Tyler climbed over the railing and wound up on the deck ahead of Jamie. At that point, a ferry official said that vessel could carry no more passengers. Jamie stood, bewildered, wondering where he would go now, especially with his friend already aboard.

Suddenly, a stranger on the deck reached out his hand toward Jamie and shouted, "Come on," motioning for him to jump on and over the railing.

"I was the last one on that boat, I believe," Jamie said.

In New Jersey, they wondered what had happened to the other three in their Greenwood group. As luck would have it, all would return safely to northwest Arkansas.

Through a stroke of what could only have been fate, Jamie and Tyler were able to catch a ride back to Arkansas with Steve and Sharon Stafford of Green Forest.
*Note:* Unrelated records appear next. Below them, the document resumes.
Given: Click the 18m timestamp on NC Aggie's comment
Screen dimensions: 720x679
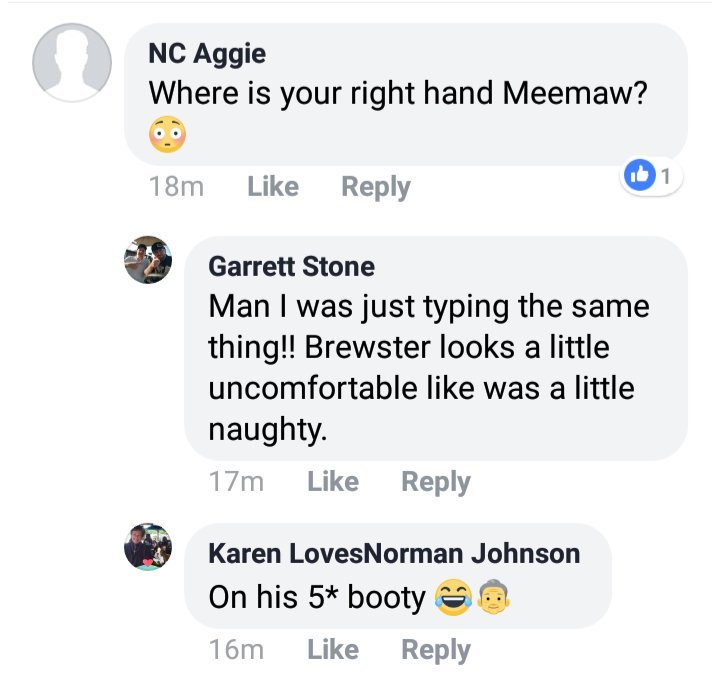Looking at the screenshot, I should coord(176,187).
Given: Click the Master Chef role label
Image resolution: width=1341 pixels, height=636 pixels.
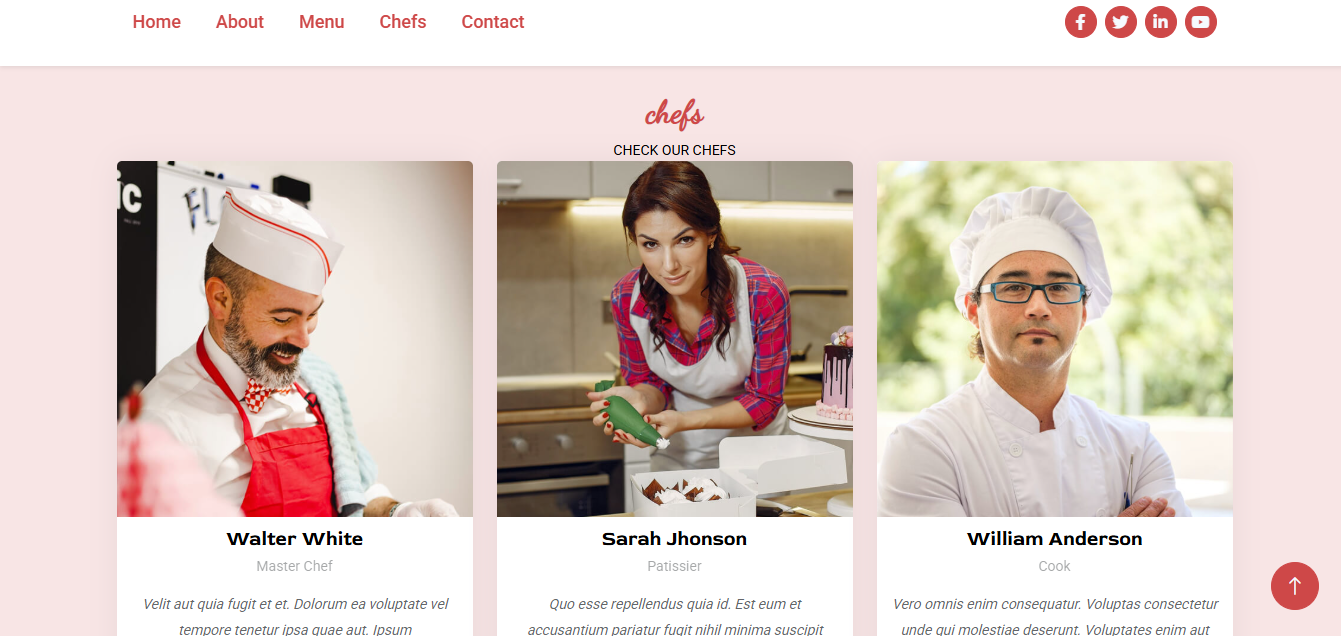Looking at the screenshot, I should pos(295,566).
The Staffords' flight had been canceled, so they had rented a car to drive back to northwest Arkansas and were connected with Jamie and Tyler through Jamie's father in Harrison and cell phones.

Remember that postcard of Manhattan and the World Trade Center towers Jamie had mailed the night before to Beth Hartman? Well, Beth, who now lives in Little Rock, received it enclosed in an envelope six weeks later.

Inside was a note explaining how it had been discovered amidst all the incredible rubble. Thoughtful workmen figured she might just like to have the memento of Jamie's trip.

Now go out into the world and treat everyone you meet exactly like you want them to treat you.